The test results and practical experience outlined above refer to alpha or alpha-beta brasses and principally to ammoniacal environments, though sulphur dioxide may have been the more important corrosive factor in the industrial atmospheric exposure tests. All-beta brass (the only important commercial example of which is the cast high tensile brass HTB3) is susceptible to stress corrosion cracking also in environments containing chlorides and is therefore much more restricted in use.
Avoidance
Provided that service and manufacturing process requirements permit, improved resistance to stress corrosion cracking can be achieved by selecting the less susceptible brasses - low zinc rather than high zinc alloys; nickel silver rather than simple brass; aluminium brass rather than admiralty; HTB1 rather than HTB3 for example. Since, however, all brasses are susceptible to stress corrosion cracking to a greater or less extent it is more important to control manufacturing, assembly and operating conditions to avoid the combination of high stress and unfavourable environment that may cause stress corrosion.
Cold working operations such as pressing, spinning, drawing and bending leave internal stresses which, unless removed or substantially reduced by stress relief heat treatment, can lead to stress corrosion cracking. The optimum time and temperature for stress relief depends upon the alloy but will lie within the range ½ to 1 hour at 250-300oC. A second, avoidable source of dangerously high stress levels that can induce stress corrosion cracking is careless fitting in assembly and installation. Poor alignment, gaps at joints and overtightening of bolts are obvious examples of bad practice in this respect. One that is not so often recognised is the practice of screwing taper-threaded connectors into parallel-threaded brass valves. Especially when ptfe tape is used to seal the thread, it is all too easy to overtighten such joints to a point where a very high circumferential "hoop" stress is generated in the female member. There have been many examples of subsequent longitudinal stress corrosion cracking of the valve ends as a result of contact with quite low concentrations of ammonia in service.

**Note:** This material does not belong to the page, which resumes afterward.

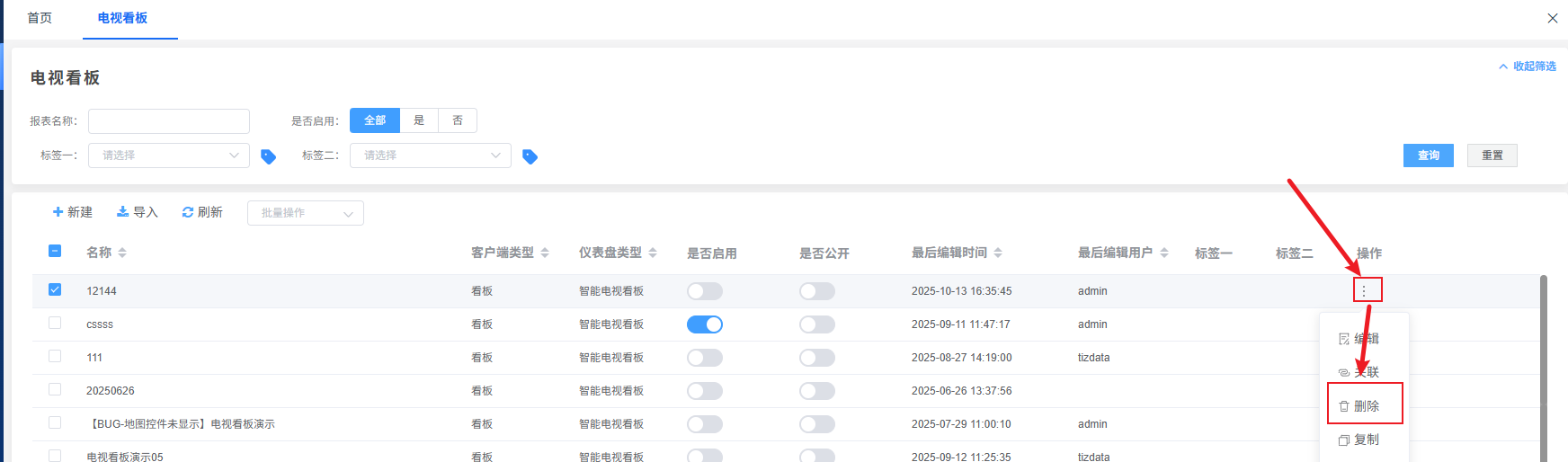Sort by 名称 column sort arrows
Screen dimensions: 1568x462
[122, 253]
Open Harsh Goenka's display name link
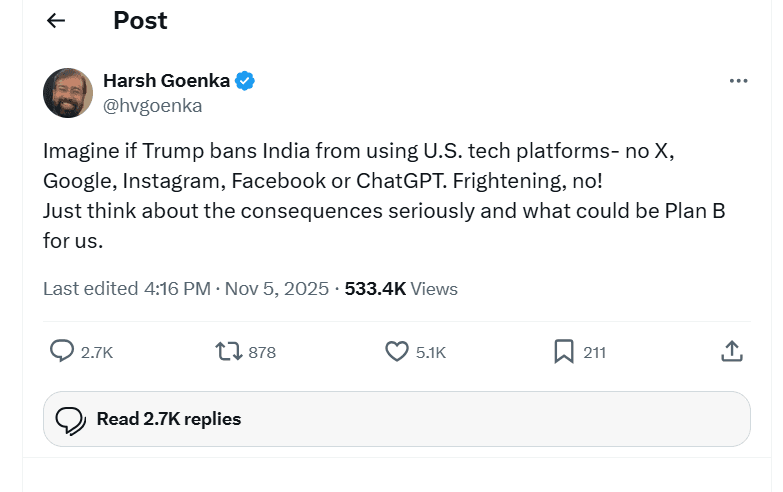 coord(166,81)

The control of the environment in which brass is used may seem an impractical way of ensuring freedom from stress corrosion cracking in service, in view of the wide range of service conditions under which brass articles and components are in daily use, but it is possible to avoid unnecessary exposure to ammoniacal contamination. One source of such contamination that has caused brass fittings, overstressed in assembly, to crack in service is some varieties of foamed plastic insulating material in which amines or other ammonia-related chemicals are used as foaming or curing agents. Chilled water valves in air conditioning units are most likely to be affected since these are subjected to condensed moisture as well as the ammoniacal chemicals. More common, but usually less harmful, sources of ammonia are latex cements used to fix wall and floor tiles and certain household cleaners (which usually advertise their ammonia content as one of their great advantages). The best advice regarding these possible sources of trouble is to provide good ventilation after using latex cement, so that any stressed brass articles in the room have only a short period of exposure to ammonia, and to wash away ammoniacal household cleaner residues after use.